Separately, PTC announced it has invested in and partnered with Matterport, a company that offers immersive 3D technology and spatial capture. While best known for its applications in real estate—providing virtual house tours—Matterport technology can also be applied to factories and other spaces, providing the ability to unify factory data and visualize and interact with a digital twin of the space.

“The work we did with Matterport, Vuforia and ThingWorx to create a 3D digital twin of the factory space was initially created for a virtual tour of the factory, but that same work product drives AR experiences as well,” Heppelmann said. “There's all the same real-time markups and dashboards created in the virtual tour pop up as the operator looks at it in AR.”

This idea of “spatial AR” is the concept of superimposing computer-generated graphics onto real surfaces. So, for example, when driving, the traffic lights and signs could be a type of augmented visualization. “Imagine if all traffic signs were virtual but placed in the same locations in the space of the real world—but they are not actually there,” Heppelmann explained. “But if you put on smart glasses and look out through the windshield, you see them as they were, maybe even they look identical to the real world. I want to do that in the industrial world and make it easy to decorate the industrial world with real-time information that workers need to be as safe and as productive as possible.”

Additional announcements at the conference included enhancements to Windchill, PTC’s PLM platform, which now includes integrated software management and systems engineering capabilities. This new functionality enables full product traceability and provides stakeholders with key insights throughout the product development and manufacturing cycles.

And the last announcement of the week was a strategic alliance with Vodafone Business, a telecom and technology service provider.

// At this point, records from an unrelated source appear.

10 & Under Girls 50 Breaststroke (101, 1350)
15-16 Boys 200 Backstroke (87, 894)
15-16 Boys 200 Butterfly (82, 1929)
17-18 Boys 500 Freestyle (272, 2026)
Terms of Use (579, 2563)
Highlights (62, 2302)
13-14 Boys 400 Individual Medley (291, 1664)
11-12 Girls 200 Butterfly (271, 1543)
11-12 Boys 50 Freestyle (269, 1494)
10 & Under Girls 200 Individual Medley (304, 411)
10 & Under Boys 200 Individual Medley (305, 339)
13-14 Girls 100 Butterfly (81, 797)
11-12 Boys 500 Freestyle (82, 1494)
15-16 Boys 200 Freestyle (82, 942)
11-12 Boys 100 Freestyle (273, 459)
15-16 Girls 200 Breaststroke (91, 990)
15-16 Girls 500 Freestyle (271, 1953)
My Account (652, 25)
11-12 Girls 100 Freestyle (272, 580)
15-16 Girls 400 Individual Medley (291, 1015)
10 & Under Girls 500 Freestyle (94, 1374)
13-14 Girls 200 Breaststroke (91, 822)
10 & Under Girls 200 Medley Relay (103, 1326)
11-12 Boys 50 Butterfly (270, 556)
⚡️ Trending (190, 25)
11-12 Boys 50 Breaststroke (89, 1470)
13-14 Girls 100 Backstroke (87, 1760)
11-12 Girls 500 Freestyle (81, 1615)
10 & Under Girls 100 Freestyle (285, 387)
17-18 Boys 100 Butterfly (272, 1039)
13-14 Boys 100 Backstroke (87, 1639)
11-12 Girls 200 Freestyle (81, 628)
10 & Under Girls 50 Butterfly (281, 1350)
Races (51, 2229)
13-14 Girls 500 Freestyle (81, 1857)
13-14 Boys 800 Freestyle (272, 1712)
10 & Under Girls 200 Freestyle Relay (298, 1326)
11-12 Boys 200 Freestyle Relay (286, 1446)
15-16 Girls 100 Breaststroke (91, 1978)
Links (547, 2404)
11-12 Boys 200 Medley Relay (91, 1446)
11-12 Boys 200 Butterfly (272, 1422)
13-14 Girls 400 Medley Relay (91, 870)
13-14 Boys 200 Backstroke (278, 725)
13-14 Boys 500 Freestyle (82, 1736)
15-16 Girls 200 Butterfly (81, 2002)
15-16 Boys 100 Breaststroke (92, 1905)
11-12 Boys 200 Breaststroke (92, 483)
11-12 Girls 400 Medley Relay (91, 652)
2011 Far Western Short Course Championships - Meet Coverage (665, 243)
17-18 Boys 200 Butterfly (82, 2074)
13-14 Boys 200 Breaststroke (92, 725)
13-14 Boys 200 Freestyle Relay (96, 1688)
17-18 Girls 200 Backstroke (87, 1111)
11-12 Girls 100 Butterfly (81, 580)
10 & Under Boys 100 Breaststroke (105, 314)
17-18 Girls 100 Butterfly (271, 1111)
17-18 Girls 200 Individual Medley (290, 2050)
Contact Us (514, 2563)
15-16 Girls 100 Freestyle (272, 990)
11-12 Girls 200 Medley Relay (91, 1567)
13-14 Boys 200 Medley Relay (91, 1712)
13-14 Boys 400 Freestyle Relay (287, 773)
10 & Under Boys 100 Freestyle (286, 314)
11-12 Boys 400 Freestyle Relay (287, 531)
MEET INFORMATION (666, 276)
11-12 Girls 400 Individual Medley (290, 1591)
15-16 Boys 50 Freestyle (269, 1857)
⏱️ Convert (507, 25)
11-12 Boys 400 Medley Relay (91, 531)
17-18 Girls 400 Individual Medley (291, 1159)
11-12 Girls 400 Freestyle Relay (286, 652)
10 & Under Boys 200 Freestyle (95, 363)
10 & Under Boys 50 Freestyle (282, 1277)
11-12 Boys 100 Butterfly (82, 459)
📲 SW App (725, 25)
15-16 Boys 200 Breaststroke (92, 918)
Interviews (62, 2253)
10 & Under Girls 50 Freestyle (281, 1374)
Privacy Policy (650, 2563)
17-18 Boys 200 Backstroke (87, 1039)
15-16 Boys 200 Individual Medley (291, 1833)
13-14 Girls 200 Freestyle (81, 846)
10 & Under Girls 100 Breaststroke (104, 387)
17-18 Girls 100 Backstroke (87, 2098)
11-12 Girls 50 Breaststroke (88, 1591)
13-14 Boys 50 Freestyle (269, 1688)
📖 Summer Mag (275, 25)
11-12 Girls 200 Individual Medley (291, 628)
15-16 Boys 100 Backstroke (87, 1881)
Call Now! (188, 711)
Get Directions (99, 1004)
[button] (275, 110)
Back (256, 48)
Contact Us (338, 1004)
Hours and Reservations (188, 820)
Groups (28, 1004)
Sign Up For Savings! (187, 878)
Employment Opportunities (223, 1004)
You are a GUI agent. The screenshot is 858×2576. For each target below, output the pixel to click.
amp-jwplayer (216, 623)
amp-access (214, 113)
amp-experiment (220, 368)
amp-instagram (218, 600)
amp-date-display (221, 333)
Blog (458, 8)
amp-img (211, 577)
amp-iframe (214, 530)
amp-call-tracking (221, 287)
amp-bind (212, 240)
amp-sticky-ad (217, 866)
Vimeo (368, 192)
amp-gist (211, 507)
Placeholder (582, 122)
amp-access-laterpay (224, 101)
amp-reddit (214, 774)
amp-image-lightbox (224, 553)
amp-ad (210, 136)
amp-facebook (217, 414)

The partnership, which builds on an existing three-year relationship, will allow customers to create end-to-end revenue-generating IoT and AR applications which can improve the customers experience, or reduce the cost of operations, or enable a company to build better products and services for example.

While there was a lot going on at this year’s LiveWorx, everything PTC is working on is geared toward a successful digital transformation—from the 3D CAD digital representation of a product, to the digital thread found within the PLM system, to IoT and analytics, to how a human participates via AR and digital work processes. While PTC has a good foundation with its product portfolio and partnerships, there’s a lot more to come as the company continues to invest in the PTC Reality Lab, which is researching the new, the uncharted, and the possible next technologies.